#streaming
May 23, 2023

How We Migrated the Whole Content Delivery and Encoding Infrastructure from Debian to Ubuntu

How We Migrated the Whole Content Delivery and Encoding Infrastructure from Debian to Ubuntu

If you maintain any infrastructure, you know it: every now and then there’s a new major release of all the software deployed on your server infrastructure, and you have to start planning the upgrade process. This is a story about how we found ourselves in that very same situation and gradually upgraded the whole fleet of our bare metal (and some virtual) servers from Debian 10 (Buster) to Ubuntu 22.04 (Jammy Jellyfish).

The streaming business often demands lots of compute and network resources – we at Showmax run our own fleet of parallel encoders, have dozens of storage servers, and our own CDN servers in two points of presence in South Africa. In addition to the Showmax infrastructure, we are also responsible for the DStv origin and CDN bare metal infrastructure. We also maintain and operate multiple supporting and management servers, for example to ensure we can remotely access and network boot the servers, and we collect and process logs from Akamai and other external CDNs on bare metal nodes. In total, we had to upgrade about 20 server roles covering hundreds of servers in five datacenters.

Before we start digging into the migration, you may wonder: why Ubuntu? Why Jammy Jellyfish? Showmax spent a lot of effort on the AWS migration, and we are basing our container base images on Ubuntu (Focal Fossa and now Jammy Jellyfish). The idea was to have a shared package repository and package build pipeline, and to share some parts of the infrastructure for both AWS and bare metal deployments. Ubuntu was a good fit there, Jammy was a fresh distribution with 5 years of support. The software bundled with Ubuntu (Linux kernel, OpenSSL, etc.) was also newer, compared to then-stable Debian. We were indeed considering then-stable Debian Bullseye, but its support window ends mid-2024 and the Debian Bookworm release was planned for mid-2023: assuming we would complete our migration in the first half of 2023, we would only have a few months before starting the preparations for yet-another-migration. The single package base (for AWS and bare metal environments), long support period, and freshness of Ubuntu Jammy were the major reasons why we decided to use it.

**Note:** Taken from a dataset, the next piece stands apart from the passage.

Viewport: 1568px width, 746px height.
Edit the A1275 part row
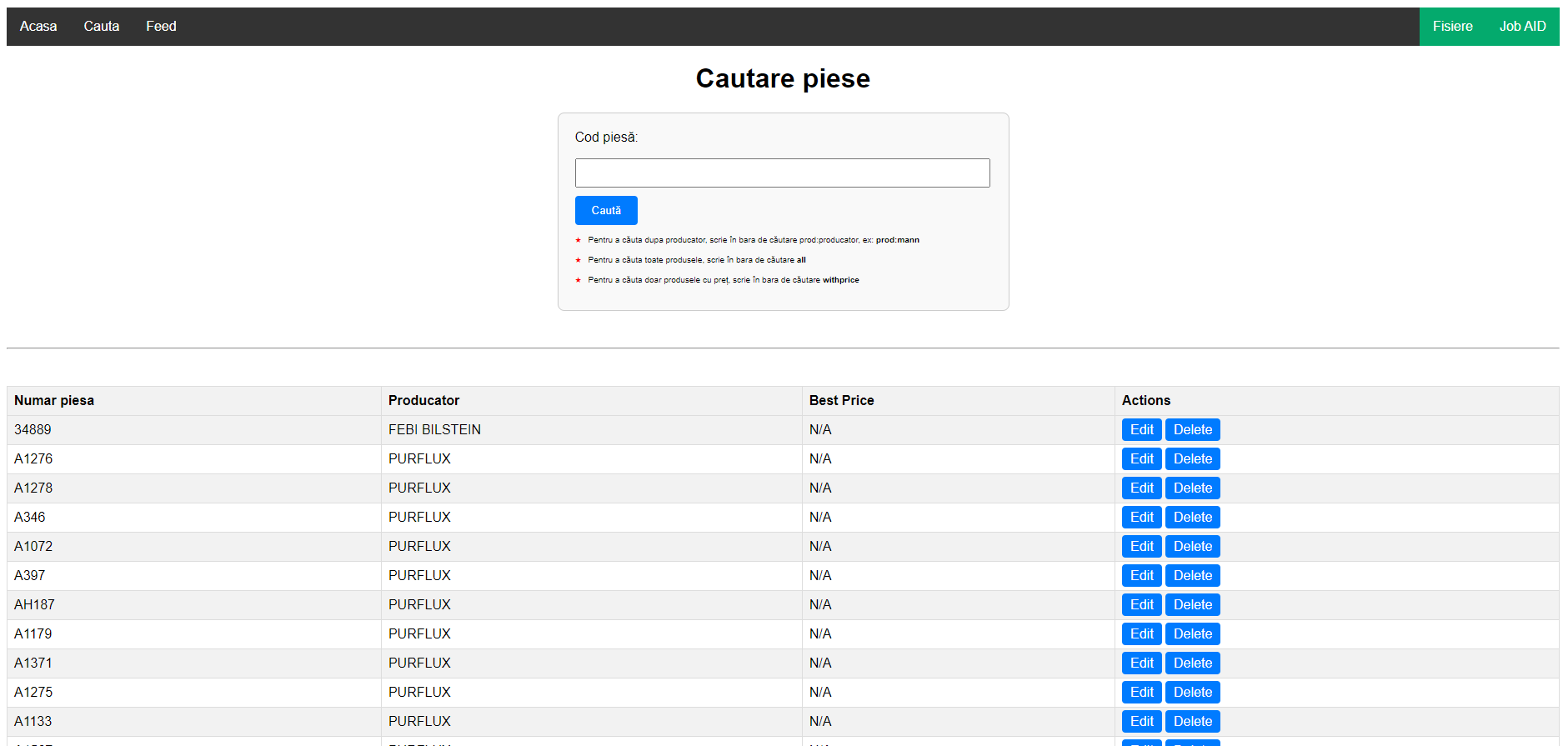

Before we could even start, we had to prepare the whole Showmax environment for Ubuntu. As part of this preparation, we worked with our Platform Engineering team to switch from an internal legacy Debian package repository running in Hetzner, Germany, to a new one using AWS S3 (and the apt-transport-s3 Debian/Ubuntu package). Then we had to repackage dozens of internal packages for Ubuntu Jammy, sometimes resolving compatibility issues. We maintain our infrastructure using Puppet, so we had to update it to support Debian as well as Ubuntu Jammy – we had to split several configuration sections like the external repository configuration, and pick the right package names for components that differ (e.g. firmware-linux-nonfree on Debian and linux-image-generic/linux-firmware on Ubuntu). There were also unexpected surprises, like ifupdown (yes, we have ditched Netplan) demanding the bond-master keyword as part of physical interface configuration (Debian Buster worked fine without it):

auto showmax1
iface showmax1 inet manual
    bond-master bond0
auto showmax2
iface showmax2 inet manual
    bond-master bond0
auto bond0
iface bond0 inet static
(...)
    slaves showmax1 showmax2

We have also rebuilt our network boot image to be based on Ubuntu instead of Debian. The live boot image pipeline now generates an .iso file which includes the .squashfs file (instead of just the .squashfs file), so we had to update our network boot configuration in boot.ipxe as follows (the important parts are in bold):

:showmax
kernel http://bootserver/vmlinuz initrd=initrd.img boot=casper noprompt noeject live-config.username=root BOOTIF=01-${netX/mac:hexhyp} showmounts url=http://bootserver/filesystem.iso
initrd http://bootserver/initrd.img
imgstat
boot && goto menu || goto failed

When we have completed the initial environment preparation, we have installed the first bare metal node with Ubuntu Jammy and verified that all monitoring, alerting and log processing works as expected. The first phase, which started at the end of April 2022, was complete. At the beginning of September 2022 it was just about time to migrate the first production server role to Ubuntu!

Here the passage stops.